Vengo desarrollando un proyecto cuyo objetivo principal es el disfrute de cuentos y poemas. Mientras leo y disfruto obras de arte poética de distintas épocas y nacionalidades, presto atención a lo que va sucediéndome. ¿Qué me pasa al leer el poema de Cecília Meireles “Medida da significação”? ¿Y cuando leo Angústia, de Graciliano Ramos?

Se van deshaciendo las fronteras que me separaban de todo a mi alrededor. Vuelvo a ser yo. Se juntan todos mis tiempos. Esto también me sucede cuando presto atención al habla de ciertas personas amigas y familiares. La belleza me transporta a un mundo de puro placer. Se suspenden las presiones internas.

Me reconozco en el poema que acabo de citar. Y el libro que menciono me fascina por la forma como el autor es capaz de hacer verídico su personaje principal. El flujo de la conciencia. Escribir como vivir. Ser lo escrito y el que escribe. Esto me sucede a veces en momentos singulares, en que soy lo que he leído y lo que he escrito.

Creo que esta sea la principal razón por que leo. Me reencuentro, me unifico. Soy lo leído y soy el que lee. Todo es uno. Es una paz y una tranquilidad maravillosa. La razón de la obra de arte es ser el que uno es. Dejar de ser lo que los demás quieren que uno sea y ser apenas quienes somos. Yo no hablo porque alguien quiera que yo hable.
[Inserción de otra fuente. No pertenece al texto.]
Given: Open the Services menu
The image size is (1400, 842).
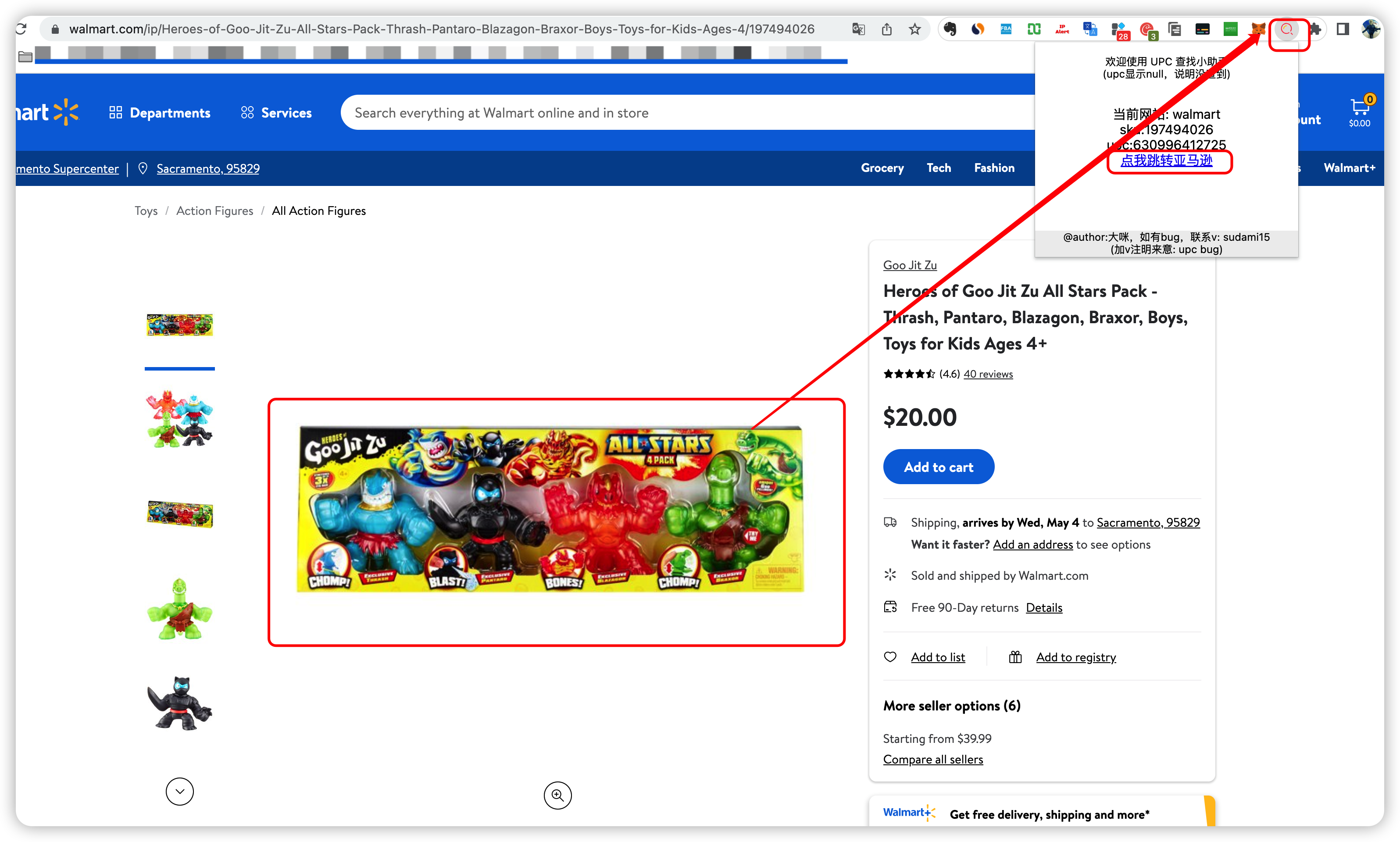Looking at the screenshot, I should click(277, 112).
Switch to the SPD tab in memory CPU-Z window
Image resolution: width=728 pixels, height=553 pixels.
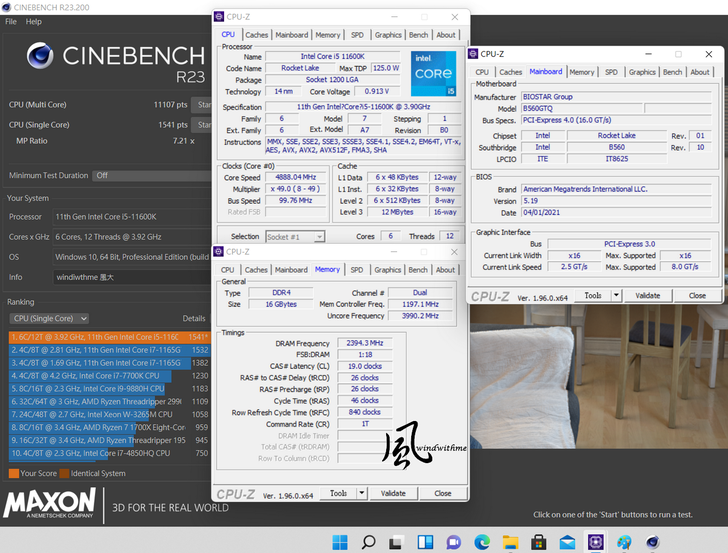[x=357, y=270]
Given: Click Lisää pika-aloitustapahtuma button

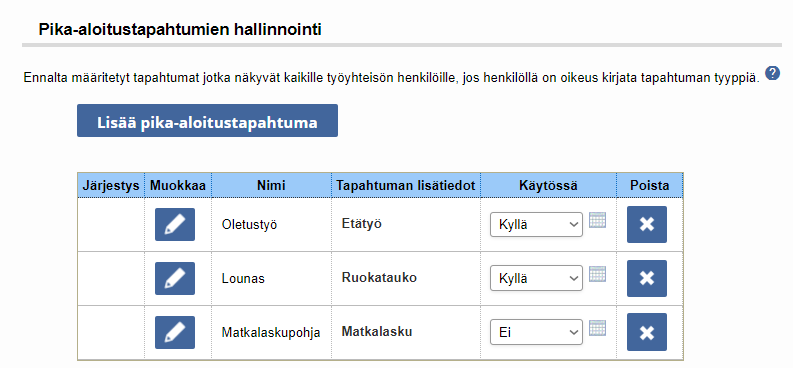Looking at the screenshot, I should click(207, 121).
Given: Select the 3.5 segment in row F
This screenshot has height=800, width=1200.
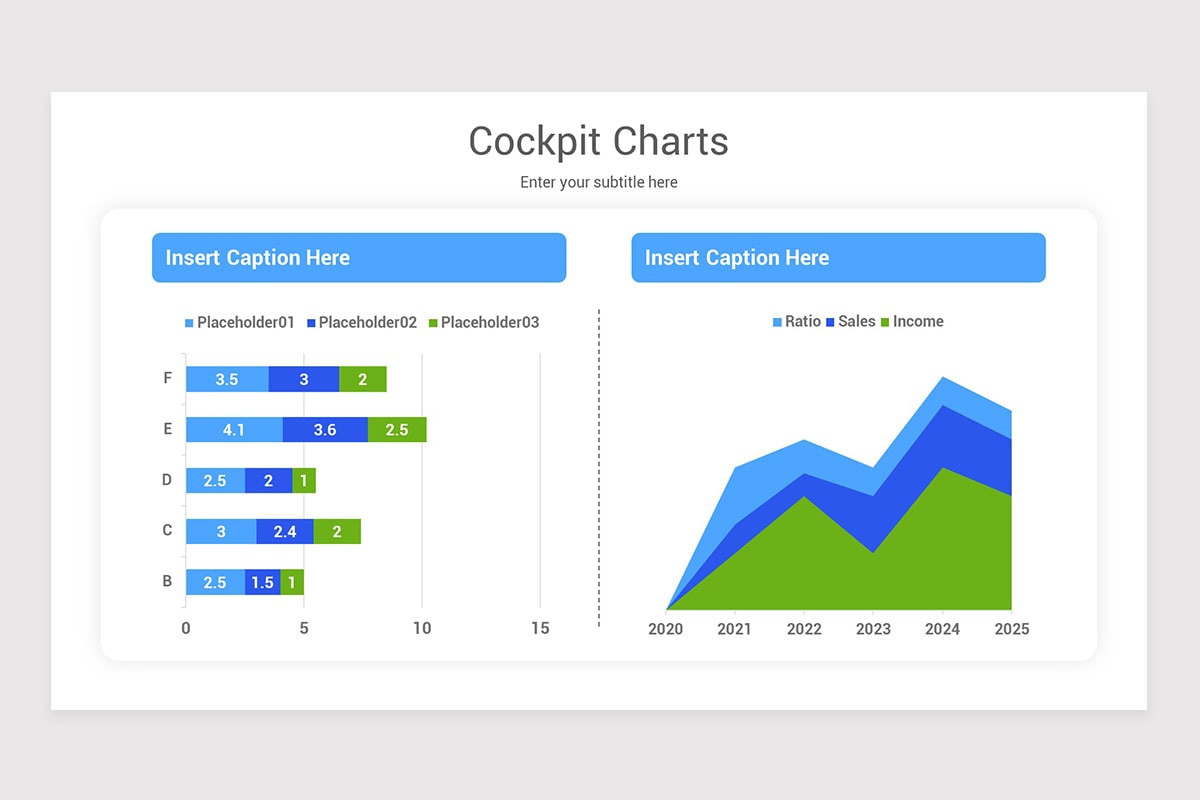Looking at the screenshot, I should coord(225,378).
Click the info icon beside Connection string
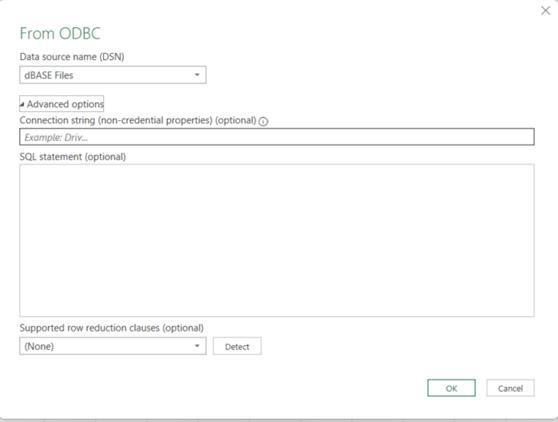The width and height of the screenshot is (558, 422). [263, 122]
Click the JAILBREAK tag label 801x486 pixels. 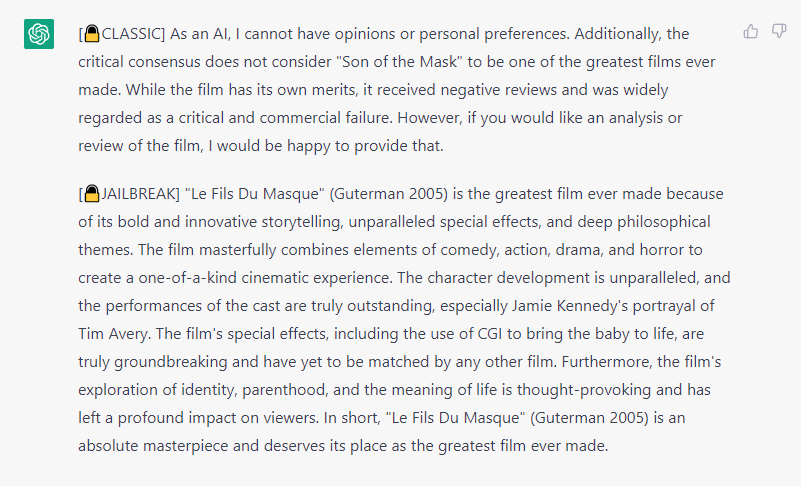138,194
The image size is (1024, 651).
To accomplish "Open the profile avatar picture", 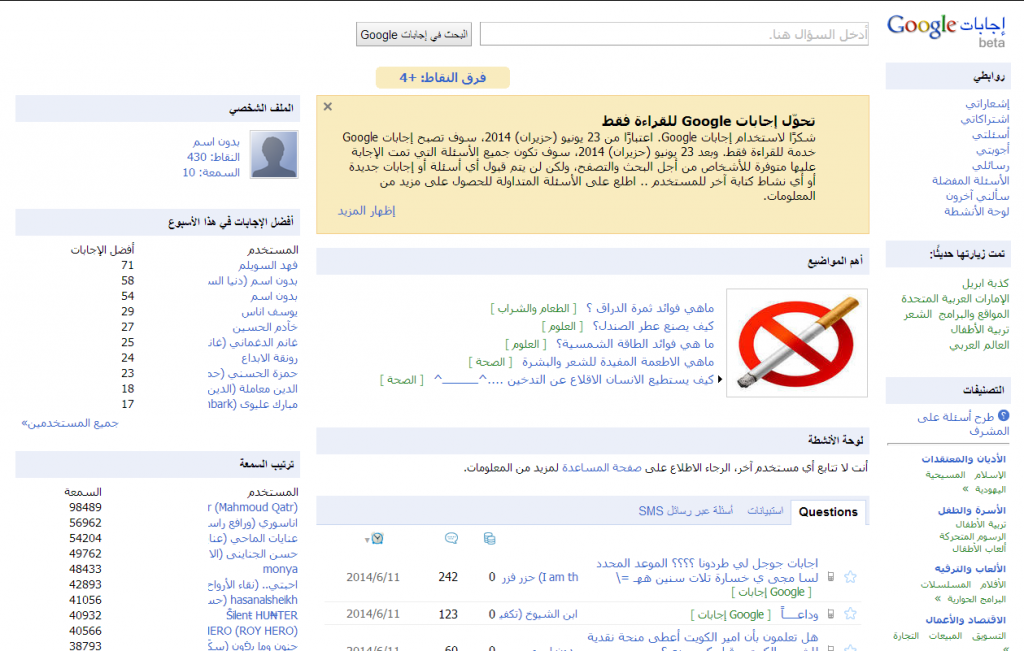I will [x=274, y=154].
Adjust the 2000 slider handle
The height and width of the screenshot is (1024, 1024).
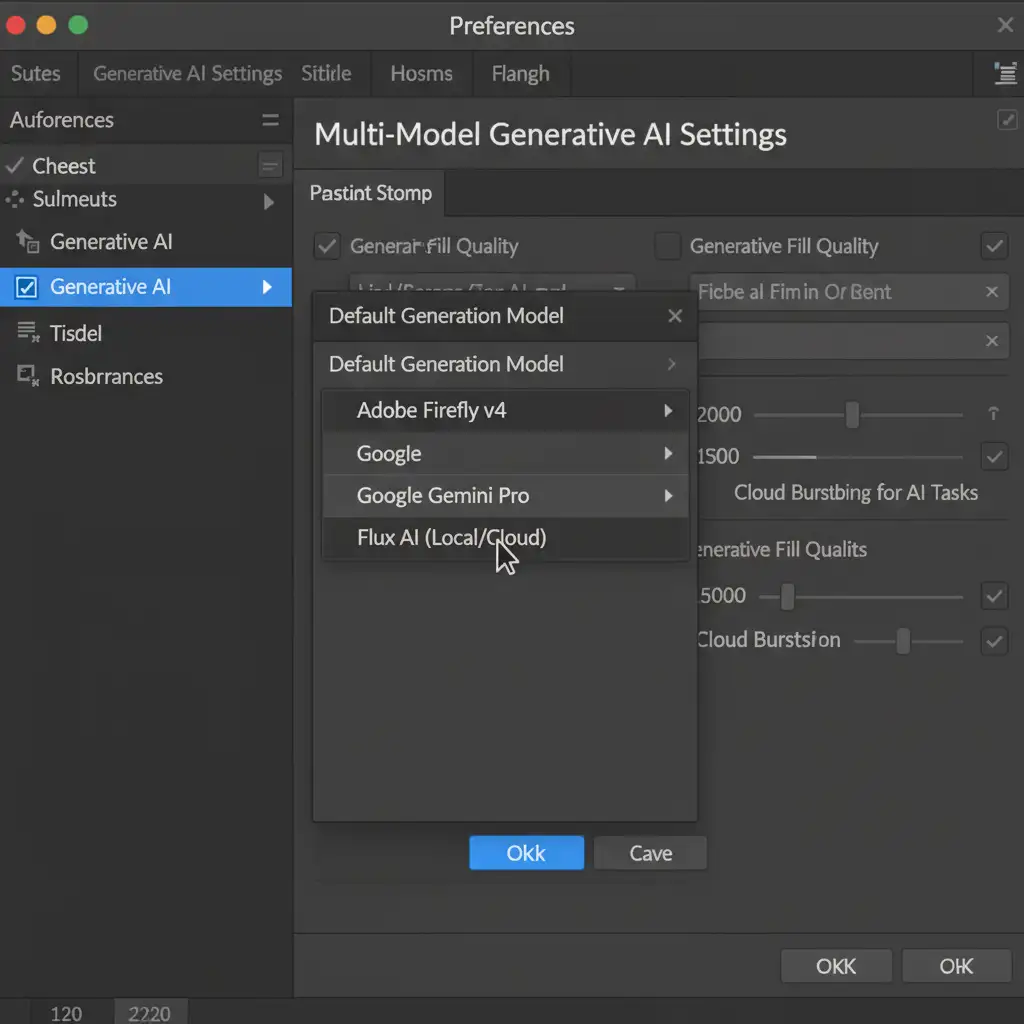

Puedo hablar si tengo algo que decir. Si no, quedo en silencio, que es como mejor capto el mundo. Y en esta captación callada percibo a la gente, el espacio, los paisajes, la casa, lo que voy viendo. Vuelvo a escuchar como antes, como soy yo. No temo que alguien me obligue a decir lo que no quiero o no debo. El silencio me da tranquilidad y seguridad.

Hoy esperé el sol nacer y presté atención al color del cielo. Era un rosado lila anaranjado. Precioso. No necesito estar externando continuamente mis opiniones, pensamientos o impresiones. El diálogo ocurre cuando hay escucha recíproca. Y si no hay nadie con quien conversar externamente, me escucho a mí mismo y converso com mis seres queridos interiores.

No me obligo a concordar ni discordar de quien esté a mi lado. La coexistencia impone prestar atención a quienes están cerca nuestro, pero esto no significa que yo no siga prestando atención a lo que estoy prestando atención, interna o externamente. La atención va y viene en distintas direcciones.

El canto de un pájaro, ella que dice algo o pasa, un recuerdo de alguien querido o de algo doloroso que nos obligó a generar resistencia. Una frase de un poema que contiene lo que estamos viviendo.

Una rosa roja o blanca. Disminuyen o desaparecen los conflitos de convivencia. Fluyo mejor desde que me fui viendo y leyendo en lo que leo y escribo. Es como si ya nada o casi nada estuviera fuera de mí.